What to do:
In the records below, copy out everything from the line that contains "You are a computer-use" down to the line that contains "Screen dimensions: 2254x1292", including both of those lines, and leave the pictures out.

Provided records:
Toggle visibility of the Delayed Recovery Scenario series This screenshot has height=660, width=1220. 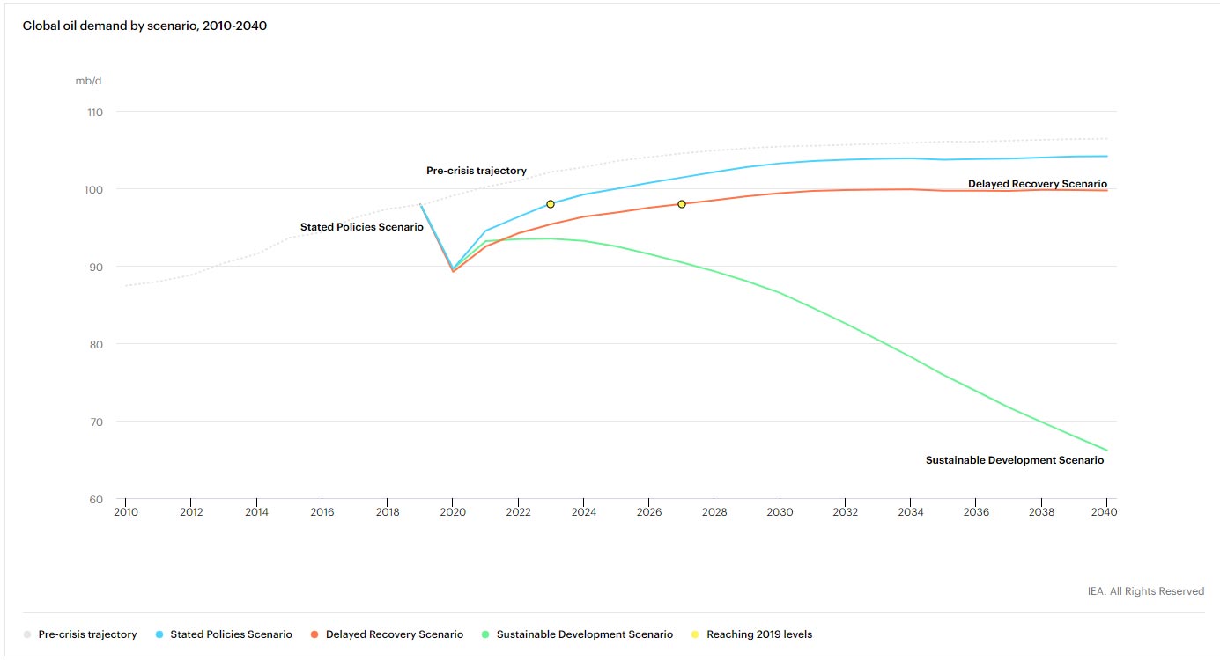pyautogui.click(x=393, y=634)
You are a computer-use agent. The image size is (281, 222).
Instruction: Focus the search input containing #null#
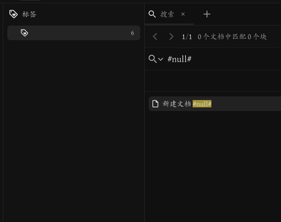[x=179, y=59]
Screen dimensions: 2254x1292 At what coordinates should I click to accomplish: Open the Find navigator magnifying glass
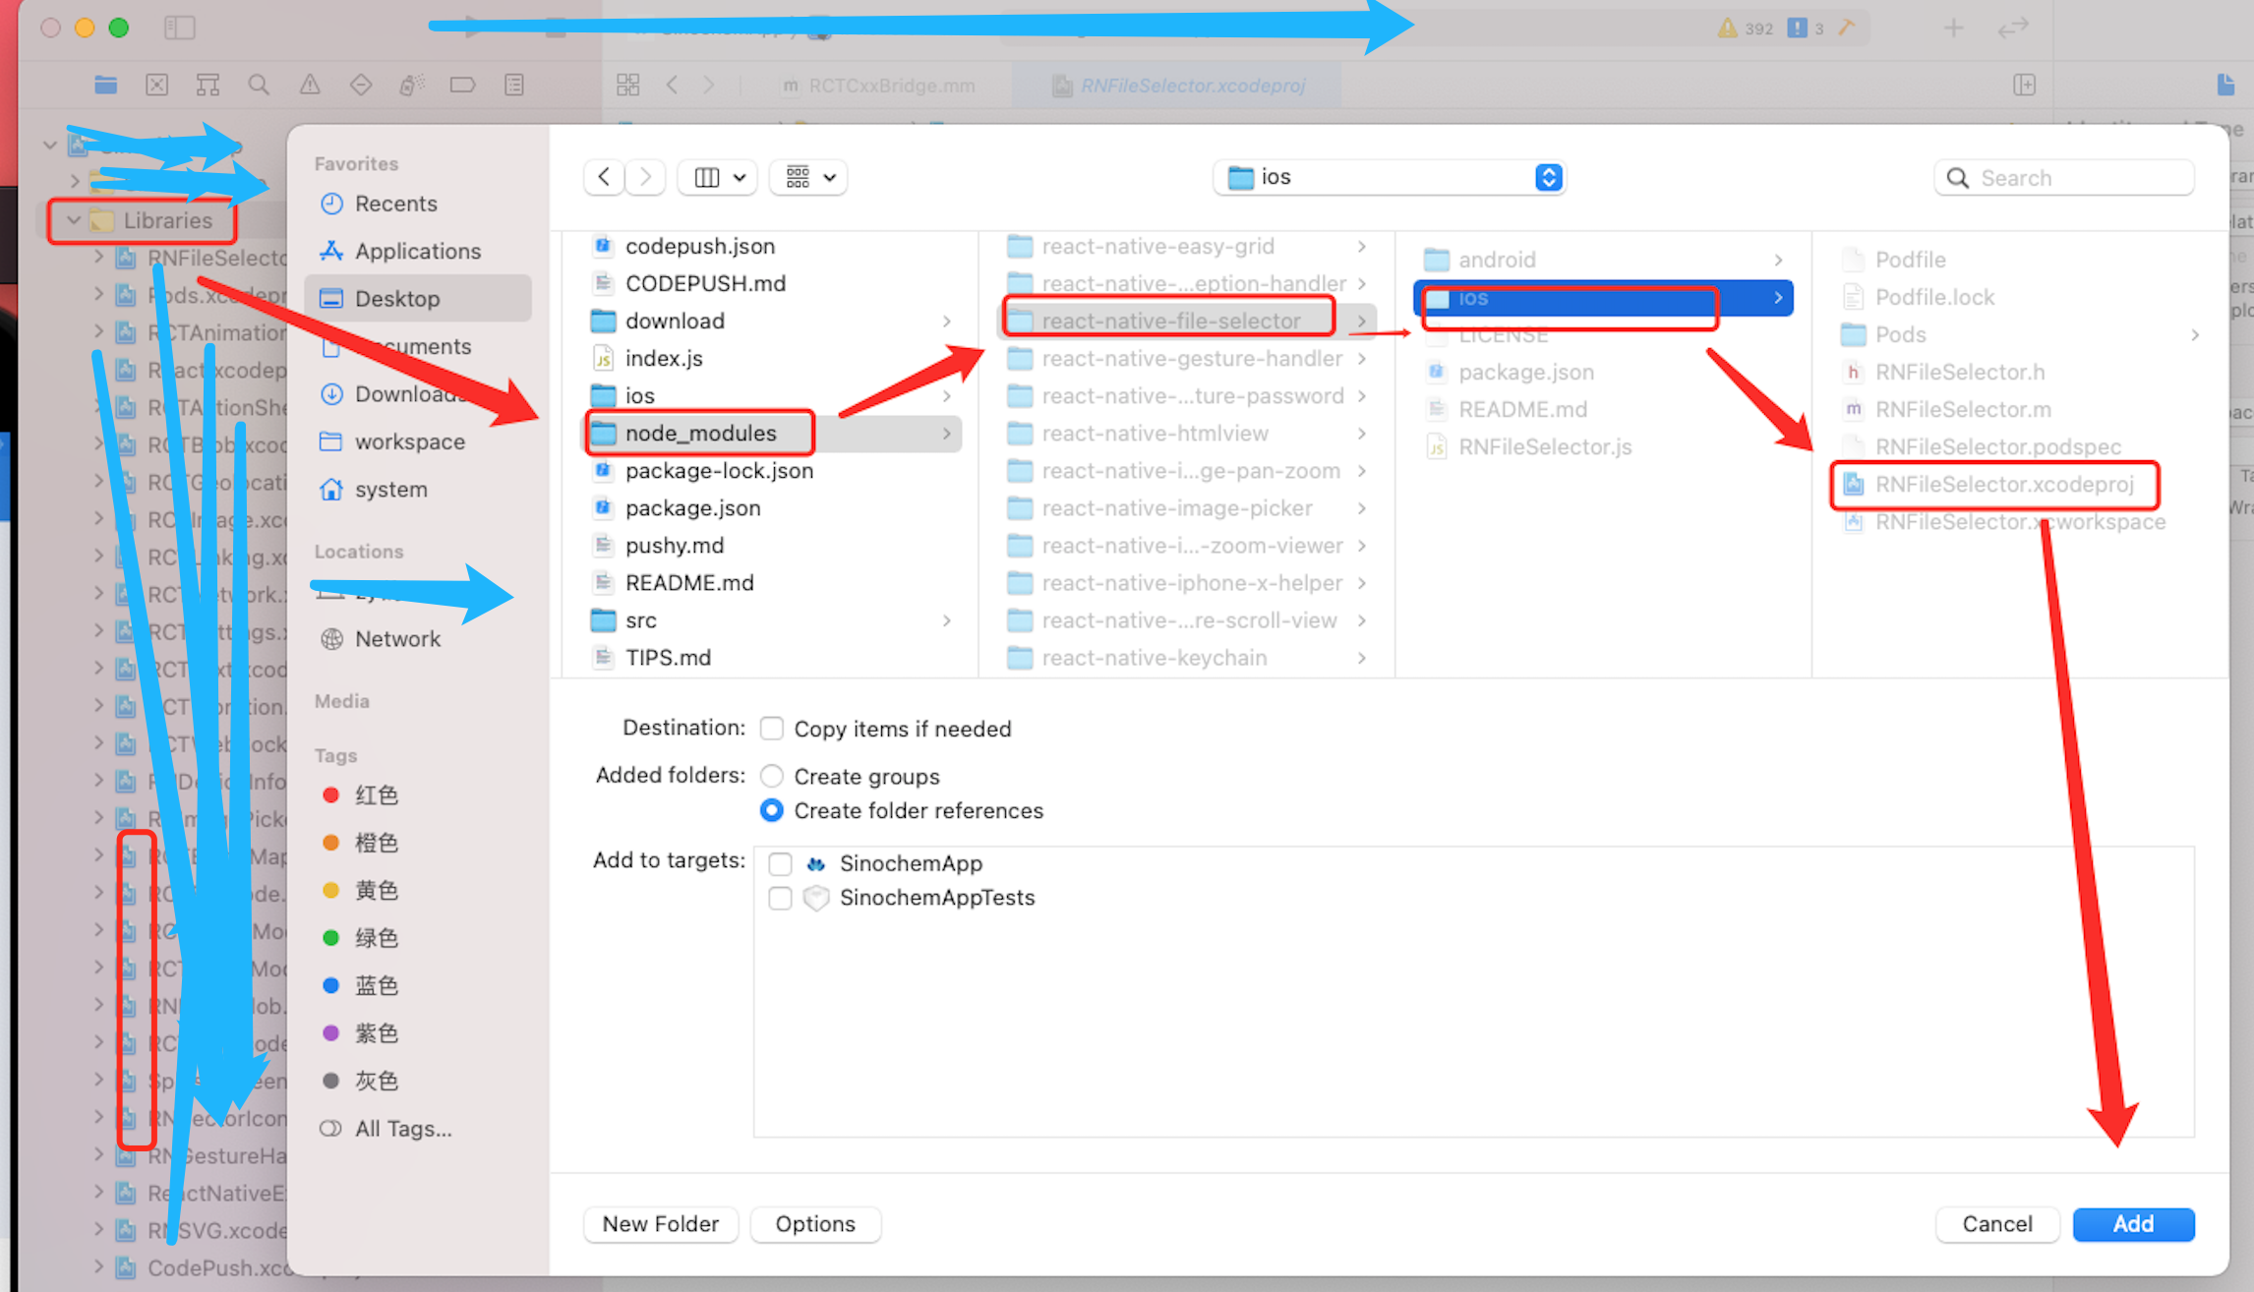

* * *

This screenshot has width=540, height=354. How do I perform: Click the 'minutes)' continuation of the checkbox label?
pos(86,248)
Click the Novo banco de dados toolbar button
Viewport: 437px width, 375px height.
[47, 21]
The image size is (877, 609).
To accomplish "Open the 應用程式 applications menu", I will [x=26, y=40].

Expected output:
You are a computer-use agent. The image size is (281, 222).
Instruction: Focus the search input containing #null#
[x=179, y=59]
Screen dimensions: 2254x1292 At what coordinates should I click to accomplish: Open the Find navigator magnifying glass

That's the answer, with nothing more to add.